Memba outperforms full fine-tuning with only 5.2% parameters (consistent across 130M/790M/1.4B scales), as full fine-tuning is prone to overfitting.
Visualization of LIM membrane potentials clearly shows peaks for key features and progressive decay across chunks.
in_proj and out_proj are critical locations for Mamba PEFT; SSM components (dt_proj, x_proj) are unsuitable for tuning.
Cross-layer membrane transmission improves performance by approximately 0.5%, becoming more significant in deeper networks.

Highlights & Insights¶

The biologically inspired LIM design is naturally complementary to Mamba’s SSM: SSM handles linear sequence processing, while LIM (in the gating branch) provides non-linear temporal selectivity.
The "Don't touch SSM" design philosophy is compelling: research confirms that direct SSM fine-tuning leads to degradation.
The chunking strategy for membrane potentials elegantly solves efficiency issues when processing long sequences token-by-token.
Theoretical regularization analysis provides an explanation for the beneficial role of membrane potential volatility.

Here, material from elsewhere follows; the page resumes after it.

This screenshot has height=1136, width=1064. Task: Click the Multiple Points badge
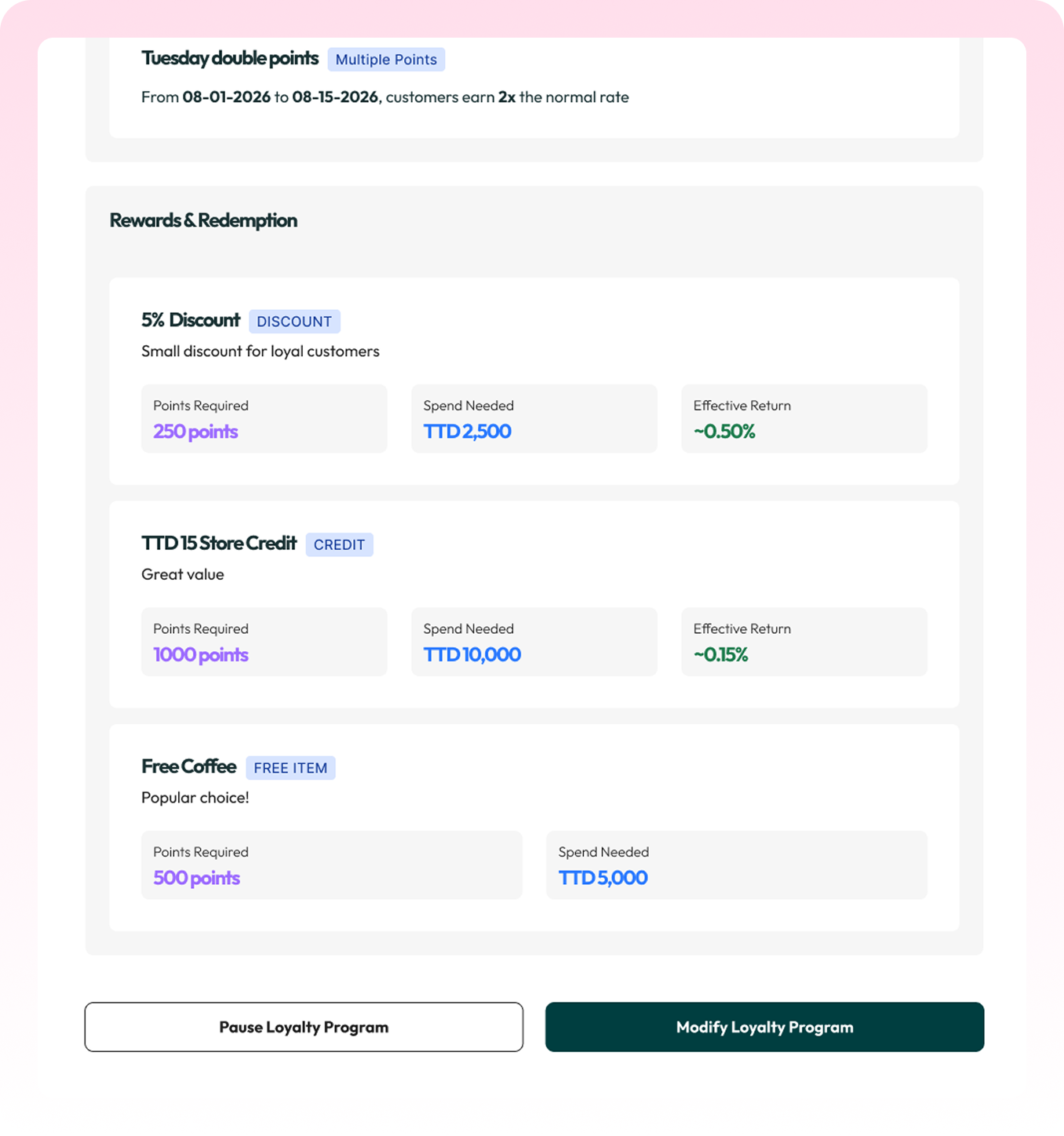point(385,60)
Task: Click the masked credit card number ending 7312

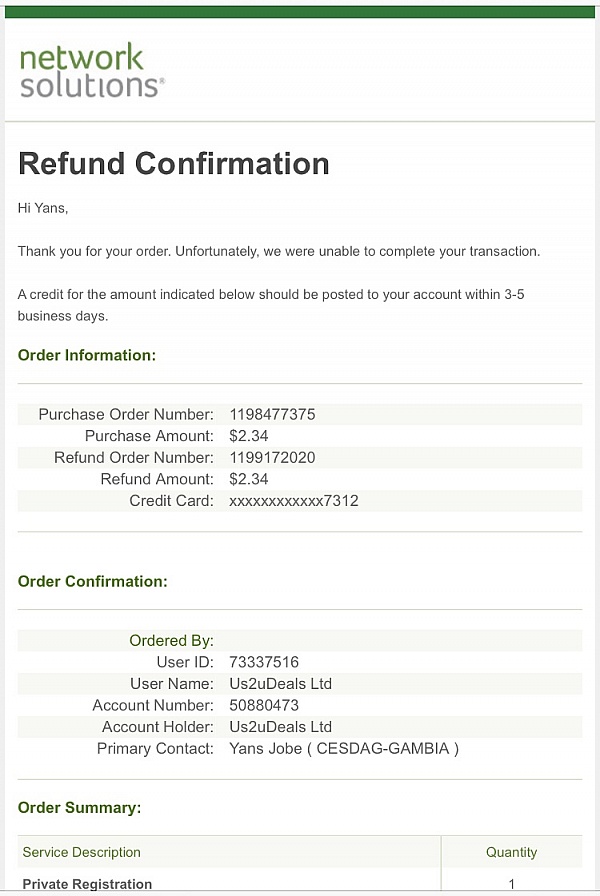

Limitations & Future Work¶

Chunk size and high-level \(T\) are hyperparameters requiring tuning.
Sensitivity to the LIM neuron leak factor \(\tau\) and threshold \(V_{th}\) warrants further attention.
The method has not been validated on the latest Mamba-2 architecture.
Evaluations on vision tasks are limited to VTAB-1k, lacking large-scale vision benchmarks.

vs SLL LoRA: Memba provides better temporal processing via LIM, achieving a 1.6% higher average accuracy.
vs Affix-tuning: Achieves better performance with 5.2% parameters compared to 64.6%.
vs Full FT: Avoids overfitting, making PEFT superior in these scenarios.

Rating¶

Novelty: ⭐⭐⭐⭐⭐ The combination of biological membrane potentials with SSM is a novel direction.
Experimental Thoroughness: ⭐⭐⭐⭐ Multi-scale language and vision evaluation, though missing large-scale benchmarks.
Writing Quality: ⭐⭐⭐⭐ Clear structure with intuitive membrane potential visualizations.
Value: ⭐⭐⭐⭐ Opens a new biologically inspired route for PEFT in the Mamba era.